▶ [Records for processing]:
※ ※ ※

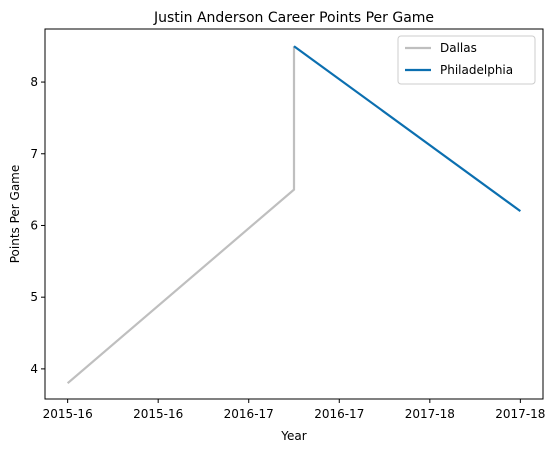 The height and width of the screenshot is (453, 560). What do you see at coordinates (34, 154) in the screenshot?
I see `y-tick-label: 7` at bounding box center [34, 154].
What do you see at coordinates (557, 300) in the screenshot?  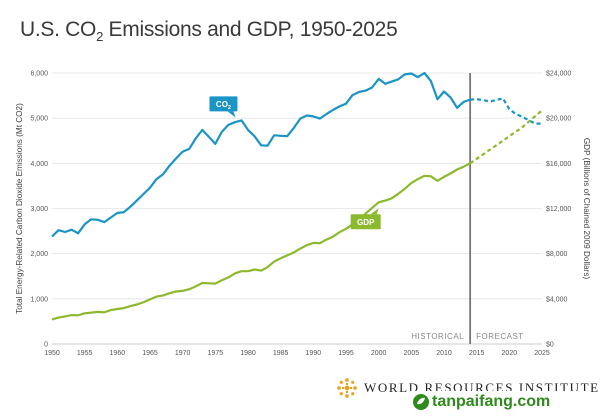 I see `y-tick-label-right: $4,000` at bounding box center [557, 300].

※ ※ ※

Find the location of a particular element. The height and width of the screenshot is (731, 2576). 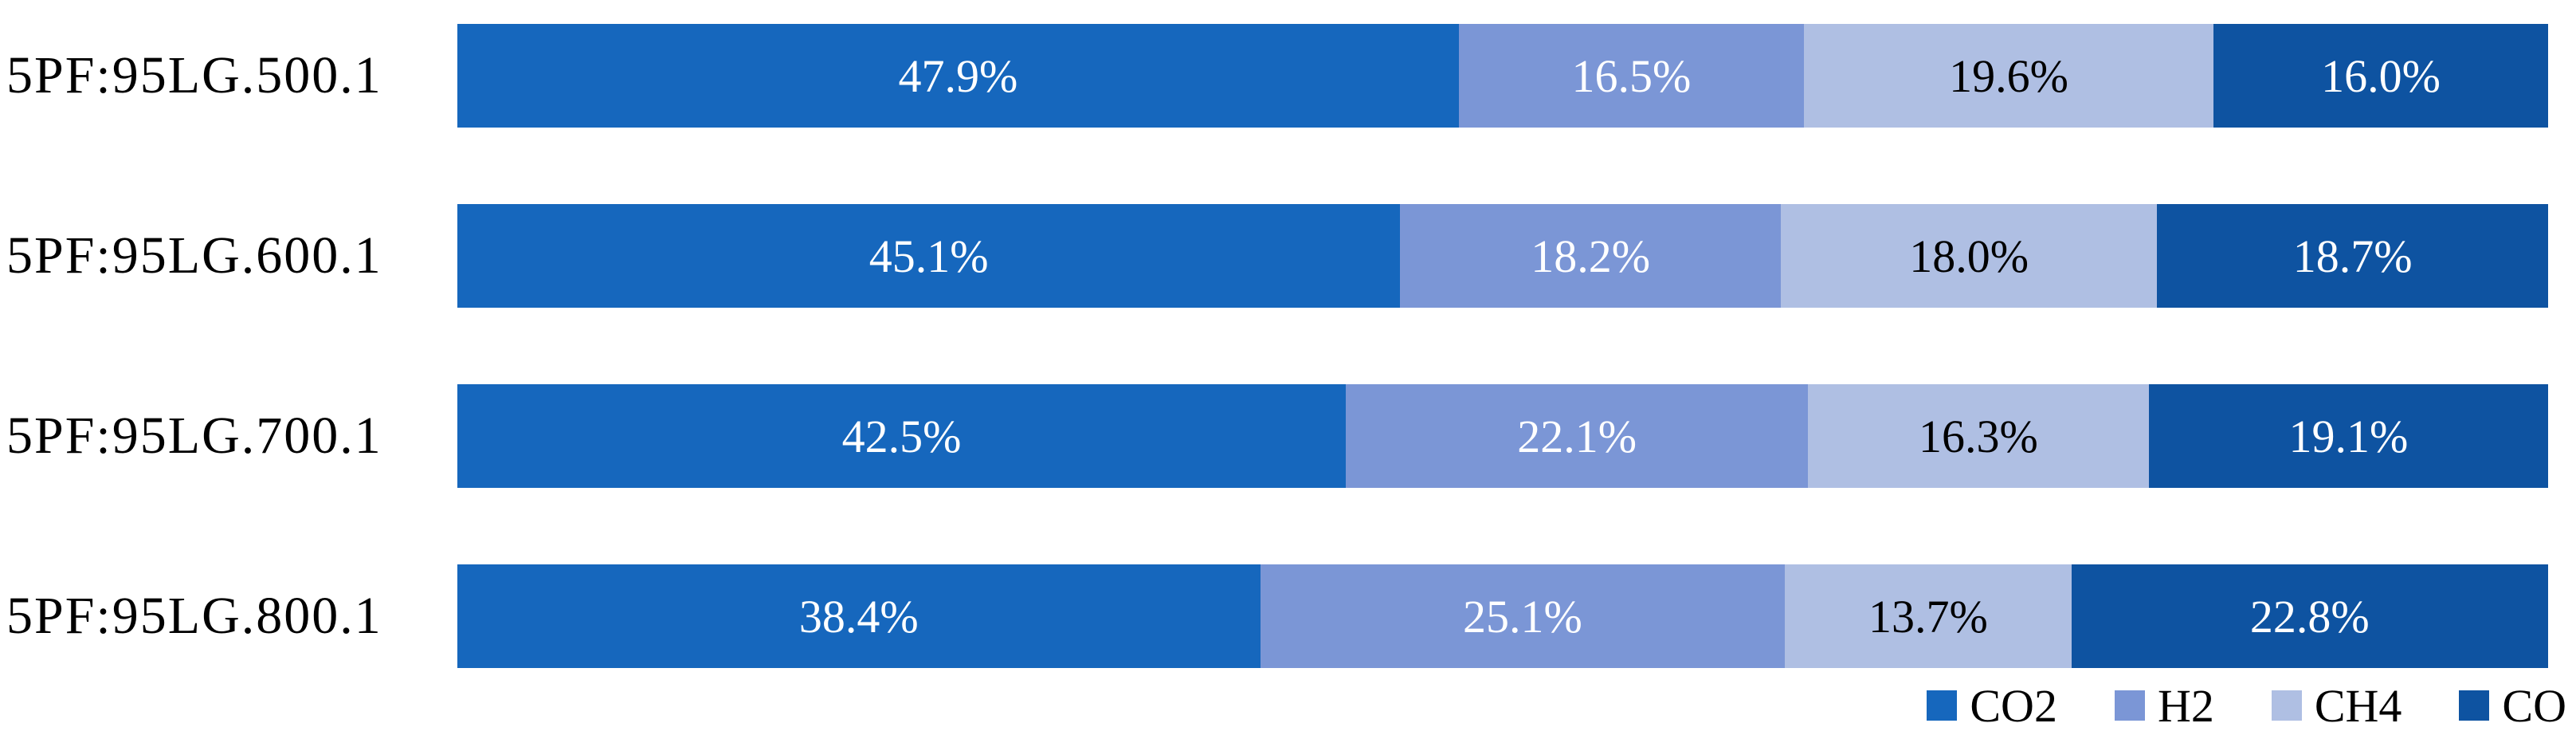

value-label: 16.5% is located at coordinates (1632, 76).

※ ※ ※

Output the lines from the one containing "Find the location" through the one containing "value-label: 16.5% is" word for word, leaving out the pictures.

▶ [Written reply]:
Find the location of a particular element. The height and width of the screenshot is (731, 2576). 

value-label: 16.5% is located at coordinates (1632, 76).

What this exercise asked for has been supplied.